Educational organizations, like other institutions and industries, struggle to achieve ever-better results with increasing expectations. Pressures to better prepare today's students, coupled with increased focus on accountability and performance measures, are heating up as a major concern and political issue in the United States (Jerald, 2000). To meet rising expectations, curricula must be designed that help learners acquire the skills needed to apply knowledge and school-based experiences toward becoming creative problem solvers and smart workers (Smith, 1995). Education, today more than ever, is needed that equips individuals with the genuine, functional understanding of facts and knowledge requisite to fully contribute to society and reach their individual potentials (Ravitch, 2000; Shaha, 1983).

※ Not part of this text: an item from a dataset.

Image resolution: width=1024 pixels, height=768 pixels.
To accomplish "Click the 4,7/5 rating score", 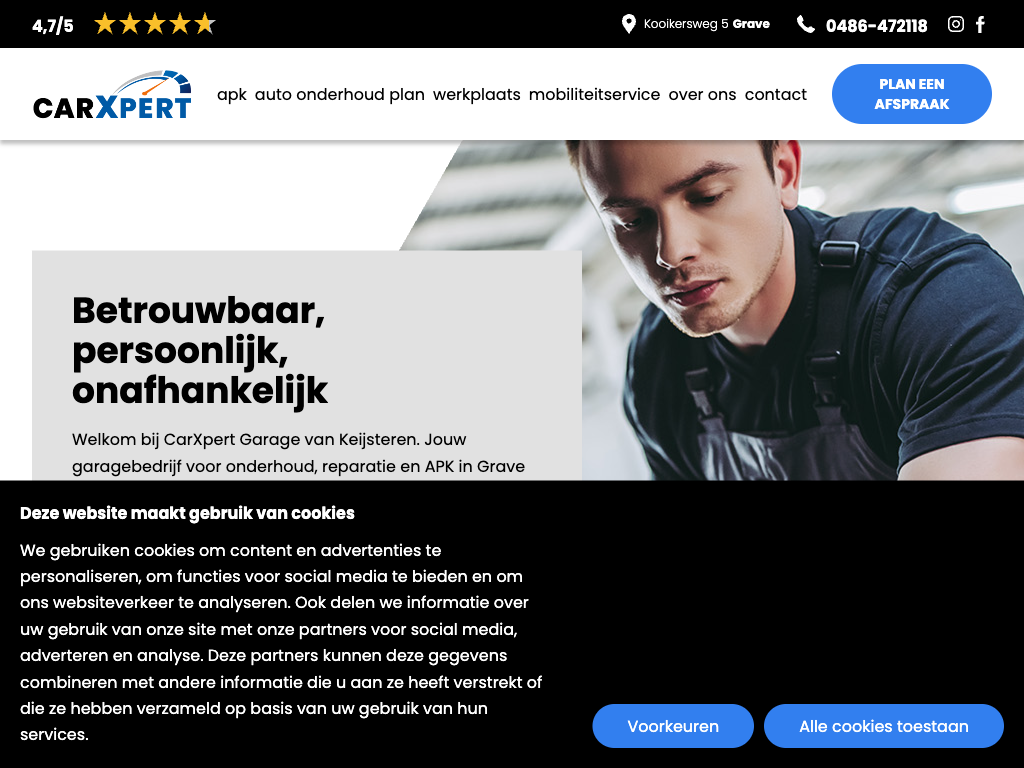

Research has shown that learning is more powerfully enabled when curricula are integrated such that connections are established between subject areas rather than as fragmented islands of information or knowledge (Drake, 1993; Edling, 1996; Lewis & Shaha, 1999). The preponderance of school settings continues to maintain subject-specific silos, perpetuating compartmental teaching evidenced by traditional focus on teaching subjects as separate topics (Beane, 1995). Integrated curricula are increasingly recognized as pivotal to learning through knowledge transference between situations and subjects (Bailey & Merritt, 1997; Murnane & Levy, 1996; Lewis & Shaha, 1997, 1999).

Teachers and administrators alike readily confess that the ideal school experience must be designed to achieve more than just knowledge. The ideal school experience must have favorable attitudinal impacts as well (Bernhardt, 1998; Langford & Cleary, 1995; Lewis & Shaha, 1997; Sagor, 1992; Shaha, 1983, 1984). Traditionally, however, measurement efforts have been limited almost exclusively to assessments of achievement in knowledge alone as the gauge for educational success and pupil achievement, generally as measured through standardized tests. More progressive approaches to assessing the impacts of education have recognized that measurement of both academic and attitudinal benefits from instruction are needed, and that they must be measured and interpreted in context of each other, not in isolation (Bernhardt, 1998; Langford & Cleary, 1995; Lewis & Shaha, 1997; Sagor, 1992; Shaha, 1984).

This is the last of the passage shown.